この国にきてから子供を産んでくれと頼まれたが栖衣だが、積極的に男性と付き合いたいという性格ではなかった為、彼氏というものができたことがなかった。


(・・・それなのにいきなり子供って)


・・・それにしても、さっきのヘレンの話だと最初に会ったアランも、恥ずかしがって(なのだろうか?)顔を見せてくれなかったクルトも夜になると人間の姿になる・・・ということなのだろうか?


(・・・でも好きでもない人の子供を産むほど私だって流石にお人よしじゃ・・・ないし)


中学校の保健体育で・・・子供を産むのは鼻からスイカを入れる(出す?)くらい痛い、と聞いていた栖衣は正直、大人になっても子供は産んでも一人かな・・・と考えていた。

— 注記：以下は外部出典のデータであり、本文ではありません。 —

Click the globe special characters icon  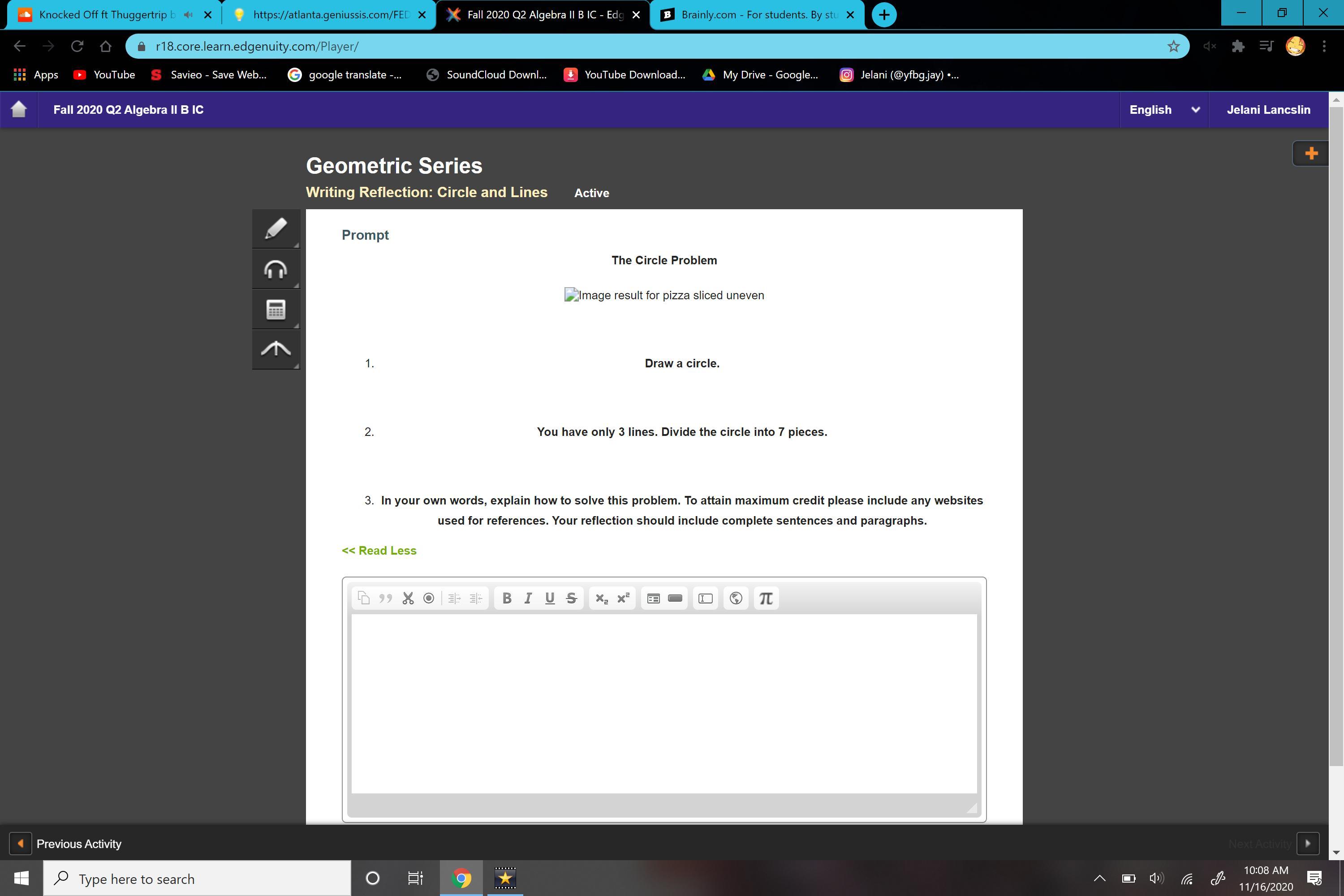coord(736,598)
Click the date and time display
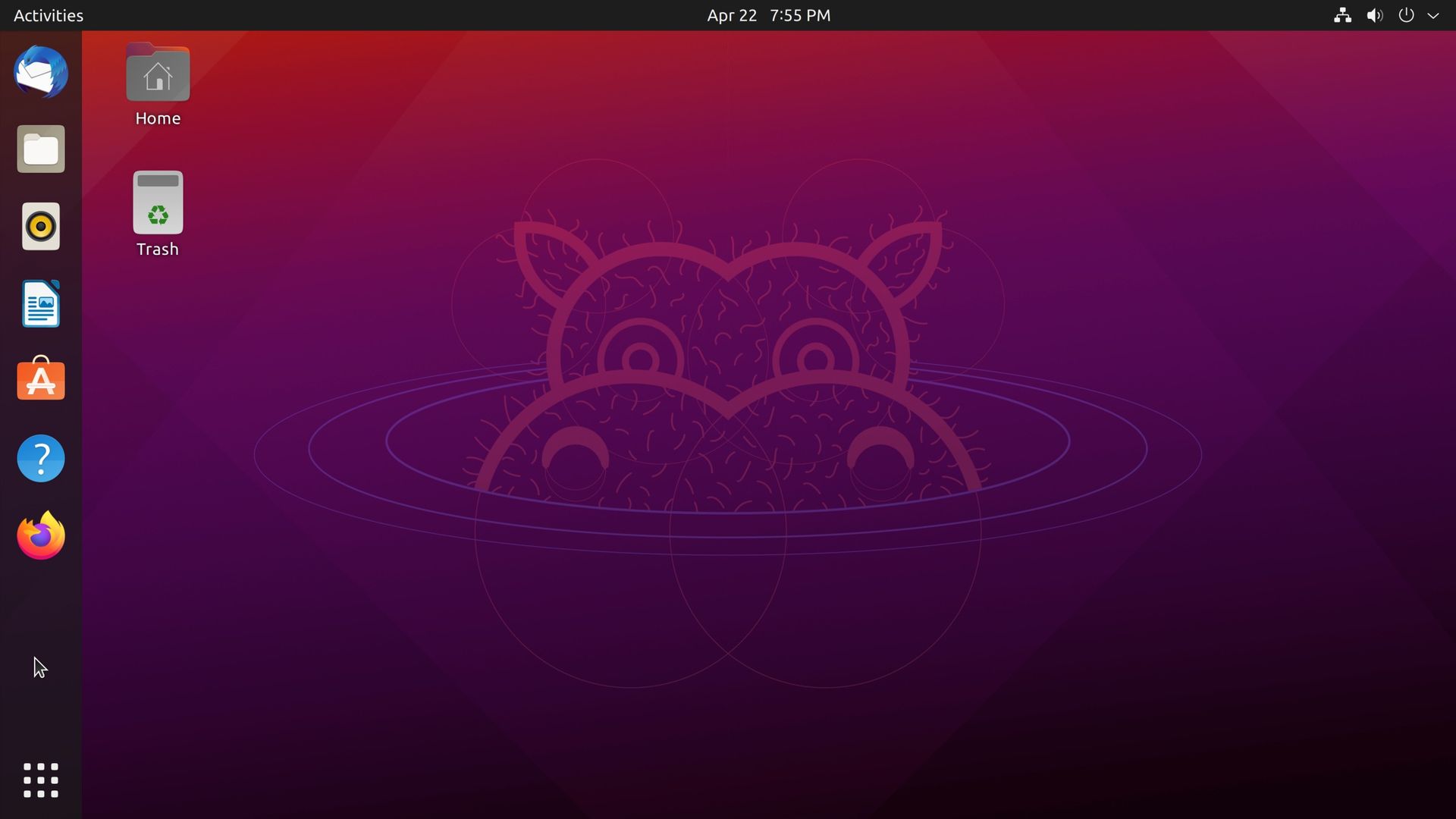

(・・・でも、このままじゃやっぱり「役立たず!」って罵られてここから追い出されちゃったりしたりするかも・・・、どうにかして職を手に入れたい・・・けど、人間の姿って目立つのかな?夜だけ働くとか?いや、それって夜のお仕事ってコト?そもそもここでそういう仕事ってあるの?・・・というか私を呼び出したってことは私はこの国の女性より魔力?があるってこと・・・だよね?)


うぅ〜ん・・・としゃがみ込んでうなりはじめた栖衣の肩にぽんとやわらかい肉球が置かれた。


「!!」

「栖衣様?」

「え、あ・・・ヘレンさん」

「どうされたんですか?頭を抱えて・・・どこかご調子が?」

「え!?あ、大丈夫です!元気ですから・・・!」


ヘレンの言葉に立ち上がった栖衣は、人間用の扉を押し開けてキャスター付きの台を押して入ってきた三匹のメイドネコを見つめた。


「それでは食事にいたしましょうか」


ヘレンの言葉に栖衣は慌てて姿勢を正した。